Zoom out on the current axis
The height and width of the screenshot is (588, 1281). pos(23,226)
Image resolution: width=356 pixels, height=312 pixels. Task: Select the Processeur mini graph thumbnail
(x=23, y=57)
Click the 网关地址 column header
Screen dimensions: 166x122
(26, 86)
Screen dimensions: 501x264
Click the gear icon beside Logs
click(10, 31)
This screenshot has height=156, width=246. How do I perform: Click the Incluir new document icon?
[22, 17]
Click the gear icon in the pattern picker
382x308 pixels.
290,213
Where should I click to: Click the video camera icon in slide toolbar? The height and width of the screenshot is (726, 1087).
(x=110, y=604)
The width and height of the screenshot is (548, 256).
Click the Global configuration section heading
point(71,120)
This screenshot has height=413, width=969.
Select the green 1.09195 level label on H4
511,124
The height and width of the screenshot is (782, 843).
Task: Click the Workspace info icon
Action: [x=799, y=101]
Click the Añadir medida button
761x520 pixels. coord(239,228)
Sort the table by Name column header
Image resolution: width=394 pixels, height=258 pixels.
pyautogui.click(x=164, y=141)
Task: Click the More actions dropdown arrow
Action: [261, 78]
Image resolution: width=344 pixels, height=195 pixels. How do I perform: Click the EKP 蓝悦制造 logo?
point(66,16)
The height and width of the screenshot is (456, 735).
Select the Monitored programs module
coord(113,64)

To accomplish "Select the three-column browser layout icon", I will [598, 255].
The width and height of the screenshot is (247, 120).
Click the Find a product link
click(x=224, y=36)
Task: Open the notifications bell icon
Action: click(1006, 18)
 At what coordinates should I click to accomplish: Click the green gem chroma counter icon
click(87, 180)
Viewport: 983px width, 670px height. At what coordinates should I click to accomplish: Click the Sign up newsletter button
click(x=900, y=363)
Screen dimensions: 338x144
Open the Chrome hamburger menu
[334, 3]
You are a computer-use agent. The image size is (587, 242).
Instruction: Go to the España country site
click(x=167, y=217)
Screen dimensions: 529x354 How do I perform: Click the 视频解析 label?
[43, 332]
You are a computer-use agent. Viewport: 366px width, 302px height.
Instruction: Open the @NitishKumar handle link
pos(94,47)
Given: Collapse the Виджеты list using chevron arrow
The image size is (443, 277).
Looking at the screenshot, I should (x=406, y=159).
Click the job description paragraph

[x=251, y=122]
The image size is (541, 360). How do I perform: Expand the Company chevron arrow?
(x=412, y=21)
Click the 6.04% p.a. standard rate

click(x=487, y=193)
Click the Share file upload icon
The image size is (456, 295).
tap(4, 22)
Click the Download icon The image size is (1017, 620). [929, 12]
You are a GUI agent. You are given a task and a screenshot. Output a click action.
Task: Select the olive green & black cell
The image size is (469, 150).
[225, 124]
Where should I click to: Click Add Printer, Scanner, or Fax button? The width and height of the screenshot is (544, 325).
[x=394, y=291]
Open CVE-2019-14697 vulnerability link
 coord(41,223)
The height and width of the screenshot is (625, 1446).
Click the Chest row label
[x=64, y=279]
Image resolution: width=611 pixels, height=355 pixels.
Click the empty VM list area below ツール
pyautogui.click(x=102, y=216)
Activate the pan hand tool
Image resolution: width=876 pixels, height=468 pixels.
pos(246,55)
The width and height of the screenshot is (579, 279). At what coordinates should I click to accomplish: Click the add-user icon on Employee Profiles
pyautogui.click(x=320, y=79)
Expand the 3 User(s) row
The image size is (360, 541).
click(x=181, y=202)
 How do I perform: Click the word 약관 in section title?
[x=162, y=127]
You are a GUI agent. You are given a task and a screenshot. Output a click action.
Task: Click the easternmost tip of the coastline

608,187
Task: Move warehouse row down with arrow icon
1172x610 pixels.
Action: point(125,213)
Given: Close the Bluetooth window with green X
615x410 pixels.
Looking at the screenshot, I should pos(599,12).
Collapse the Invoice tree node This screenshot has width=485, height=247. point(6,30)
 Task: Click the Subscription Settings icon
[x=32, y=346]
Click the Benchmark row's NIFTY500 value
☆ ☆ ☆ ☆
## Required action
All lines above from the line with "Click the Download" through the line with "Given: Close the", both included, are to be set down exactly, with nothing else.

## Finished task
Click the Download icon The image size is (1017, 620). [929, 12]
You are a GUI agent. You are given a task and a screenshot. Output a click action.
Task: Select the olive green & black cell
The image size is (469, 150).
[225, 124]
Where should I click to: Click Add Printer, Scanner, or Fax button? The width and height of the screenshot is (544, 325).
[x=394, y=291]
Open CVE-2019-14697 vulnerability link
 coord(41,223)
The height and width of the screenshot is (625, 1446).
Click the Chest row label
[x=64, y=279]
Image resolution: width=611 pixels, height=355 pixels.
Click the empty VM list area below ツール
pyautogui.click(x=102, y=216)
Activate the pan hand tool
Image resolution: width=876 pixels, height=468 pixels.
pos(246,55)
The width and height of the screenshot is (579, 279). At what coordinates should I click to accomplish: Click the add-user icon on Employee Profiles
pyautogui.click(x=320, y=79)
Expand the 3 User(s) row
The image size is (360, 541).
click(x=181, y=202)
 How do I perform: Click the word 약관 in section title?
[x=162, y=127]
You are a GUI agent. You are given a task and a screenshot. Output a click action.
Task: Click the easternmost tip of the coastline

608,187
Task: Move warehouse row down with arrow icon
1172x610 pixels.
Action: point(125,213)
Given: Close the Bluetooth window with green X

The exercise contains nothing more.